Ein 22-jähriger Neuseeländer hat volltrunken seinen Namen verwettet und darf fortan als Full Metal Havok More Sexy N Intelligent Than Spock and all The Superheroes Combined with Frostnova sein Erwachsenenleben bestreiten, ganz offiziell. Der neue Name macht exakt so viel Sinn, wie den alten volltrunken verwettet zu haben: Havok bezeichnet ein Softwareprogramm (havoc bedeutet Chaos oder Verwüstung) und Frostnova ist eine Waffe aus Eis in dem Computerspiel World of Warcraft.
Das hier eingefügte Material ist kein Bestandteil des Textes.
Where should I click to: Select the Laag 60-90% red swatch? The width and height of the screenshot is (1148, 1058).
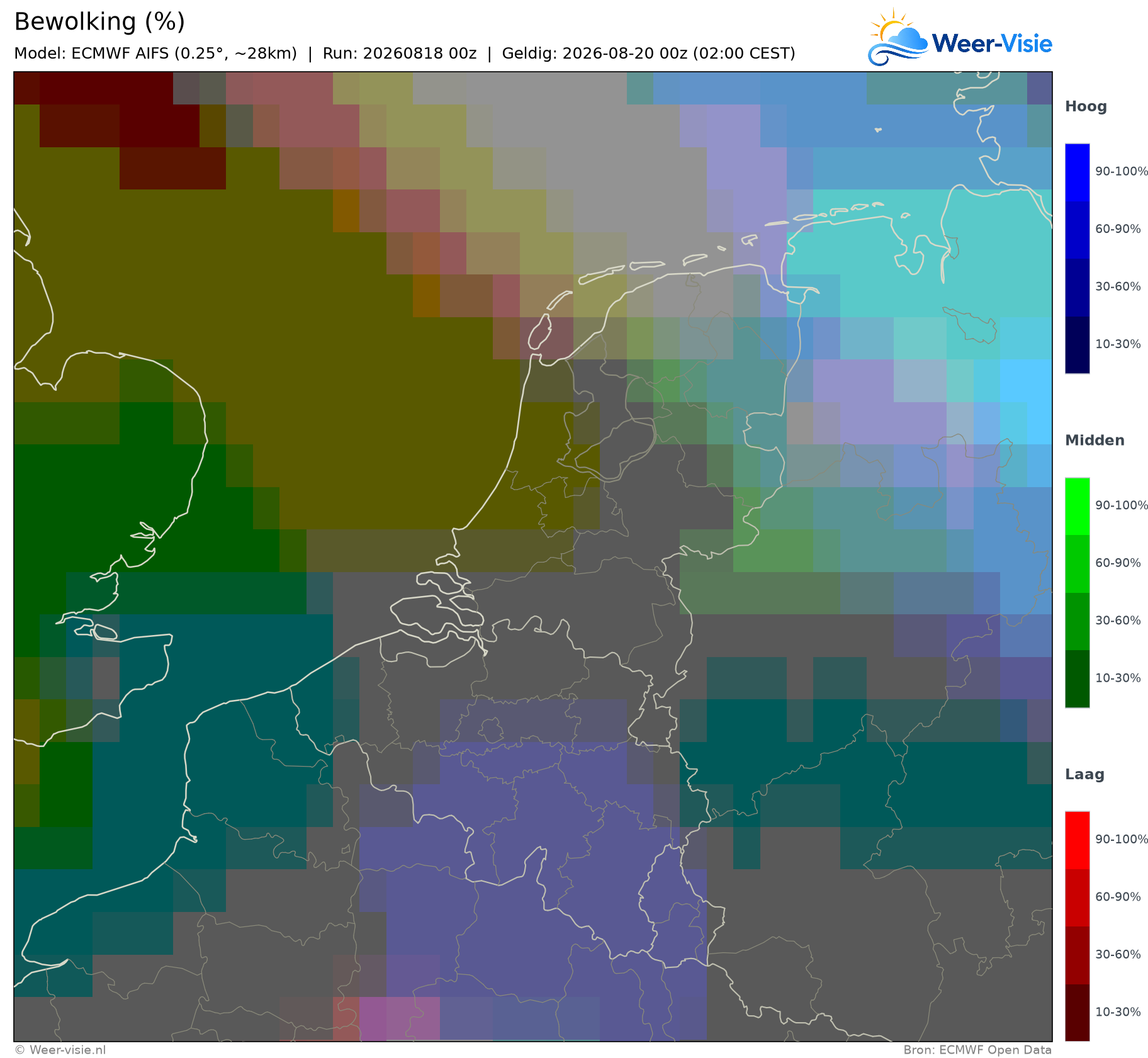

Mit etwas Fantasie heißt der Kiwi nun also Vollmantel-Vollpfosten sexyer und intelligenter als Spock und alle Superhelden mit Eisbomben zusammen. Bisher dachten wir immer, Dobrindt sei ein ungewöhnlicher Name.

Doch auch bei uns bietet sich manche Umbenennung an. Nach seiner Aschermittwochrede ("Nicht 48, nicht 49, 76 Prozent der Bayern sind mit mir zufrieden") könnte Horst Seehofer sich auch als Vollzeit-Narziss eitler und selbstgefälliger als Kleber und alle Super-Moderatoren mit ihrem Wichtigkeits-Getue zusammen dreimal stündlich im Spiegel begegnen. Gerhard Schröder würde als Der Putinversteher formerly known als Brioni-Kanzler der Welt erklären, wohin die Krim gehört. Und Sibylle Lewitscharoff dürfte als Zweifelhaftes Geschöpf, halb Büchnerpreisträgerin, halb Weißnichtwasichschwätz in Kopulationsheimen Fortpflanzungsgemurkse studieren. Nur Angela darf Merkel bleiben. Weil sie viel zu nüchtern ist, um sich so volltrunken anzuhören wie ein putinfreundlicher Vollzeit-Horst, der am Lewitscharoffschen Onanieverbot leidet.